**EXCERPT PROVIDED**:
* Begin *

#Buffer
Hello,
I have a problem and wanted to share it with the community in order to see if anyone was eventually able to help me finding out a solution. I have actually a dataset composed of points and projected on a shapefile describing European countries.
My goal is the following : create a new shapefile, with zones specified 100 kilometers around the boarders in-between all the States, since I want to see if there are more points close to the boarders, or not.
I thought that Buffer would be a nice way to do it but didn't manage to find out how to practically do this. I converted the polygone shapefile once to line, and then used the function Buffer, but there is nothing appearing. I did the same without converting before.
Thank you very much a lot for your help,
Here is a visual guide...
Thank you very much for this. I had actually a question.
I have a shapefile of the world, at a rather precise level (and sub-divisions) that is apparently undefined (when I add data to Gis). Plus, I have the dataset composed of points (long-lat) undefined also.
Therefore, I just put the two layers but either the first one is displayed or the second one, not both. I then tried to Define Projection by defining them either as World 1984 or a Projected one (Natural Earth) but I can't still display both layers.
Is that related to Define Projection ? Do I have to look in this direction to fix the problem ? Thanks a lot
Don't use them... or find out what the coordinate systems are before you use the define projection tool.
There must be some metadata with the sources.

* End *

**COLLECTED DATA**:
* Begin *

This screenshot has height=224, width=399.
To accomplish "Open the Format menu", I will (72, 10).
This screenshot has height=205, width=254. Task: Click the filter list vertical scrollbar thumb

* End *

**OBJECTIVE**: Copy out the entire forum thread on buffering country borders word for word, from its "#Buffer" heading through its final sentence.

**FULL SOLUTION**:
#Buffer
Hello,
I have a problem and wanted to share it with the community in order to see if anyone was eventually able to help me finding out a solution. I have actually a dataset composed of points and projected on a shapefile describing European countries.
My goal is the following : create a new shapefile, with zones specified 100 kilometers around the boarders in-between all the States, since I want to see if there are more points close to the boarders, or not.
I thought that Buffer would be a nice way to do it but didn't manage to find out how to practically do this. I converted the polygone shapefile once to line, and then used the function Buffer, but there is nothing appearing. I did the same without converting before.
Thank you very much a lot for your help,
Here is a visual guide...
Thank you very much for this. I had actually a question.
I have a shapefile of the world, at a rather precise level (and sub-divisions) that is apparently undefined (when I add data to Gis). Plus, I have the dataset composed of points (long-lat) undefined also.
Therefore, I just put the two layers but either the first one is displayed or the second one, not both. I then tried to Define Projection by defining them either as World 1984 or a Projected one (Natural Earth) but I can't still display both layers.
Is that related to Define Projection ? Do I have to look in this direction to fix the problem ? Thanks a lot
Don't use them... or find out what the coordinate systems are before you use the define projection tool.
There must be some metadata with the sources.